Brazilian Pennywort:
Looked allot worse before and I had brown algae spots, but I gave it a 60 second bleach dip a week ago and the brown spot are gone now, but as you see in the picture there is issues that I can't figure out.. 
They looked perfect when I first bought them.










Italian Vallisneria:
Another 60 to 90 second bleach dip when I first bought them to kill off any algae residue before I planted them into my tank 10 days ago. As you can see they are not looking good at all.
The filter is not in that location, I moved it for a few Min's to clean the glass. The grass in never in contact with the filter.









These plants are from a different pet store about 2+ weeks ago. I did nothing to these at all, just took them out of the bag and planted them and they are doing fine.










Any suggestion on what I should do about my plants that are not doing so good?

Here's the water test results of what I got a couple days ago:

PH 7.0 
Nitrate 0 
Nitrate 5 
Phosphate 0.3 
GH 90mg per liter, I guess thats how they measure it?


----------



## mikenas102 (Feb 8, 2006)

What is your fert schedule? Judging by your levels your tank appears to be a little lean on the ferts. We'll need to know more about how you fertilize to really help you. The Vals look like they are going to melt away from the bleach dip. Leave them in place and most likely they will regrow new leaves.


----------



## Jag1980 (Aug 1, 2008)

I do about a 85% recommended dose for my tank size about 2 to 3 times per week and 1/2 cap full of Excel every 2 to 3 days. 
I have most the collection of flourish fertilizers and use each one about once or twice a week but no more than 2 or 3 products in one day. 
I'm not trying to get my plants use to fertilizers, but I do want small amounts of nutrients in the tank for them and I'm trying to keep my algae at a minimum.

I got 4 bags of Fluorite and 7 bottles of flourish product for $25  
So I didn't go out and pay for all these fertilizers is why I use only a little and don't know which types they are off hand. 
I been asking some pet stores what the use in there display tanks for fertilizers and they said nothing at all, just light and fish.. So I should not have to dose my tank that much at all if it's not really needed I would think.

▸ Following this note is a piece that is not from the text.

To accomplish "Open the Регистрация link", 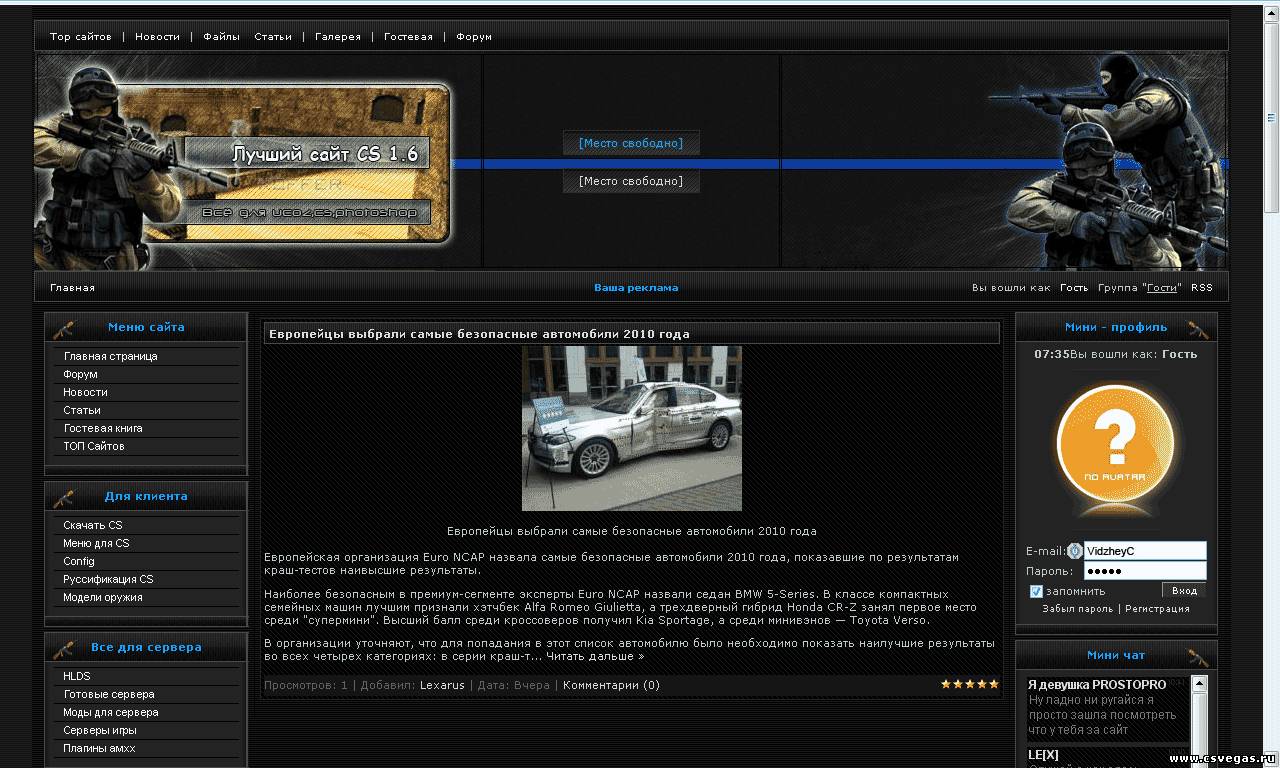I will [1157, 609].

I really have no set fertilizer schedule, and at $10+ per bottle, this will get to expensive!
so I just like to add a little bit each dose.


----------



## Fortuna Wolf (Feb 3, 2007)

Vallisneria is a very soft leaved plant without (afaik) a cuticle. Any chemical treatments to kill algae will always severely damage it.


----------



## jmontee (Feb 7, 2008)

Valisneria also does not do well at all with excel.


----------



## Jag1980 (Aug 1, 2008)

jmontee said:


> Valisneria also does not do well at all with excel.


Why you say that?


----------